Written exercise: Rewrite everything from the start of the entries down to the line containing "coord(42,160)", requests included, shifting every coordinate in the answers up by 146.

Given data:

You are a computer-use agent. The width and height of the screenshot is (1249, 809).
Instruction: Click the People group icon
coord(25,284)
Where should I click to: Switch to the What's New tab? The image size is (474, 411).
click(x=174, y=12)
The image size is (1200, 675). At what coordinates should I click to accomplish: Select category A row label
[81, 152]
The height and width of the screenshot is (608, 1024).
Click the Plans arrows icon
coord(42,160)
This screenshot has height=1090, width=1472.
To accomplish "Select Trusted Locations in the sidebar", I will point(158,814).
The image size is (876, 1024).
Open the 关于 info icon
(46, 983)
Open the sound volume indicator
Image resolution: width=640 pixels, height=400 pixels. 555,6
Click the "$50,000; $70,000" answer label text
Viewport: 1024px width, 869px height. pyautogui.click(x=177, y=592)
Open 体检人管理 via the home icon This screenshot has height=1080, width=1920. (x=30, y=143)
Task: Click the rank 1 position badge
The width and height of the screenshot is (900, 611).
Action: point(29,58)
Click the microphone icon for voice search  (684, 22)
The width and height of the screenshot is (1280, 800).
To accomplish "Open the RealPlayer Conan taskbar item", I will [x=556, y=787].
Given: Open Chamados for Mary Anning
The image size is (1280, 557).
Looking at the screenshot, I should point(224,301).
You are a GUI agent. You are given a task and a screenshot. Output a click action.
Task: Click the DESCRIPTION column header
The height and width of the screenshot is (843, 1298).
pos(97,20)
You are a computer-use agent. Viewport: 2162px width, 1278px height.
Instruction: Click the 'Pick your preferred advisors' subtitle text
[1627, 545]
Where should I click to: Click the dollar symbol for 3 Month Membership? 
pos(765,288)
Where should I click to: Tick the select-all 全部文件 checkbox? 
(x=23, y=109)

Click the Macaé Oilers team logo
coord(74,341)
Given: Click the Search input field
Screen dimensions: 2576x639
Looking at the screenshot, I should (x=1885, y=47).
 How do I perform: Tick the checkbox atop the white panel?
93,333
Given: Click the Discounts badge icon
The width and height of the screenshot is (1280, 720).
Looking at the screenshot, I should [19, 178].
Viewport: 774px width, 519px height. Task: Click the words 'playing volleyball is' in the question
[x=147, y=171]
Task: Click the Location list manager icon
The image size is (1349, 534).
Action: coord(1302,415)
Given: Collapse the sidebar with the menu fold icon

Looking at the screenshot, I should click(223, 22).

Output for this exercise:
You are a computer-use agent. The width and height of the screenshot is (1249, 809).
Instruction: Click the People group icon
coord(171,430)
Where should I click to: Switch to the What's New tab? The image size is (474, 411).
click(x=320, y=158)
The image size is (1200, 675). At what coordinates should I click to accomplish: Select category A row label
[227, 298]
The height and width of the screenshot is (608, 1024).
Click the Plans arrows icon
coord(188,306)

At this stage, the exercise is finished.